In 1632 werd de Haarlemmertrekvaart aangelegd, die Amsterdam en Haarlem met elkaar verbond over het water. De welvaart van Slooterdyck nam toe en al snel bouwden veel Amsterdammers buitenhuizen langs deze nieuwe verbinding. In 1839 vertrok vanaf station Sloterdijk de eerste trein richting Haarlem over de nieuwe spoorlijn die parallel liep aan de trekvaart.
Van 1890 tot 1905 bevond het treinstation zich in het dorp Slooterdyck. Op 3 juni 1956 werd een nieuw station geopend, Station Amsterdam Sloterdijk, ontworpen door architect Koen van der Gaast. Het huidige station, ten noordwesten van het oude dorp, opende in 1983. Het oude station werd omgedoopt tot Station Sloterdijk Zuid om verwarring te voorkomen, maar werd in 1985 gesloten en gesloopt na de verlegging van de spoorlijn.
Tegenwoordig is het moeilijk te herkennen dat het oude dorp ooit een haven aan het IJ had. Toen een groot deel van het IJ werd ingepolderd, veranderde het gebied ten noorden van het dorp in een industrieterrein, en de haven werd verder naar het noorden en noordwesten verplaatst. Deze ontwikkelingen brachten de toekomst van het idyllische dorp in gevaar.
Ondanks de enorme veranderingen in het omliggende landschap, staat een deel van het dorp nog steeds trots tussen de moderne ontwikkelingen. Op de plek waar het oude station stond, staat nu een beeld genaamd “De Verdwenen Boer”, ter herinnering aan de families die moesten wijken voor stadsuitbreidingen. Ook de historische Petruskerk, met zijn 15e-eeuwse toren, blijft bewaard. In 1968 werd een stichting opgericht om de kerk en andere gebouwen te redden van de stadsontwikkelingen en het dorpszicht in originele staat te behouden. Het kerkhof, waarvan de grafrechten “voor onbepaalde tijd” waren verkocht, speelde hierbij een cruciale rol.

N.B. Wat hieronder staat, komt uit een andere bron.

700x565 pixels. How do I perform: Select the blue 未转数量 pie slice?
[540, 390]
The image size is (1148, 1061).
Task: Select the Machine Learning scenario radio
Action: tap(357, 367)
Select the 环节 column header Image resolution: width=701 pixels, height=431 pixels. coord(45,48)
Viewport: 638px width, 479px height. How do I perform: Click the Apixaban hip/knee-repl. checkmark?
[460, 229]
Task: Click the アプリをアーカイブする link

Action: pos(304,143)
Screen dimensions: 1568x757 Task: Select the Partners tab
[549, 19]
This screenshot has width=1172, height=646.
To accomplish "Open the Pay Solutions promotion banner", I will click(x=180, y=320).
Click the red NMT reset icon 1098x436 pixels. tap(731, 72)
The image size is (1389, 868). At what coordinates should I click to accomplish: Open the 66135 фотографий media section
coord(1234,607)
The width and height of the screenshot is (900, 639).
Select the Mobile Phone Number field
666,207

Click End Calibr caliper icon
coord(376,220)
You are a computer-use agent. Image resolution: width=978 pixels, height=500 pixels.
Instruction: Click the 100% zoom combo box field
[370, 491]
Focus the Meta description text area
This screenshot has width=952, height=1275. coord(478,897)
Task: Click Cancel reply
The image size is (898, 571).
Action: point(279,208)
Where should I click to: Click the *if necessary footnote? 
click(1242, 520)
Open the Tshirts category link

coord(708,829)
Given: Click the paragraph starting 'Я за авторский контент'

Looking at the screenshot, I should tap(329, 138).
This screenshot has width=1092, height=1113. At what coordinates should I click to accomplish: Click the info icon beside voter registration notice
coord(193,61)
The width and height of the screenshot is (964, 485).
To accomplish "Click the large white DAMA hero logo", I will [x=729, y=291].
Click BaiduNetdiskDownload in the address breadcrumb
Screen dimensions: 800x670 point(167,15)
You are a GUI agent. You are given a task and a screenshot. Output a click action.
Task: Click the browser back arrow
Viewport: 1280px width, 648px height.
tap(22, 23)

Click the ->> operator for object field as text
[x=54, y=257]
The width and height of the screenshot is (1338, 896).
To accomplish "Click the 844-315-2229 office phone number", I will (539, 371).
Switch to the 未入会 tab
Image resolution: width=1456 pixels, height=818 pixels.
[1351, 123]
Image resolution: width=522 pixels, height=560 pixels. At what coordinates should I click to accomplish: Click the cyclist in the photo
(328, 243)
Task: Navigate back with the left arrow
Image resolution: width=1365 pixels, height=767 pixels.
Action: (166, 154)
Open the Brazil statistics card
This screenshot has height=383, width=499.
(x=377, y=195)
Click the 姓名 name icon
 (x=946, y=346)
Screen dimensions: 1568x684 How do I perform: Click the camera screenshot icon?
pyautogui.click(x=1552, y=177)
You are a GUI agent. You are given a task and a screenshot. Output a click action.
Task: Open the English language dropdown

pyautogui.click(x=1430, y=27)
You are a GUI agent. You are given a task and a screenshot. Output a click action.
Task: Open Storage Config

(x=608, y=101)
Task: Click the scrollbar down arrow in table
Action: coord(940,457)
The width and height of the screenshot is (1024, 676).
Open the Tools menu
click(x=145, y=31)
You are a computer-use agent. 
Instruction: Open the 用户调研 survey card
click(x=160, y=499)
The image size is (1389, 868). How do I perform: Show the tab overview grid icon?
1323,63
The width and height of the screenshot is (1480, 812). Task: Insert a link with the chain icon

Hoewel Sloterdijk grotendeels is opgeslokt door de oprukkende stad, blijft de herinnering aan het dorp levend door de inzet van de stichting en de gemeenschap. De kerk en omliggende gebouwen vormen waardevol cultureel erfgoed en herinneren aan een tijdperk dat lijkt te vervagen in de snel veranderende stad. Dit roept de vraag op hoe Sloterdijk zich verder zal ontwikkelen, met behoud van zijn unieke historische karakter te midden van de moderne stedelijke veranderingen.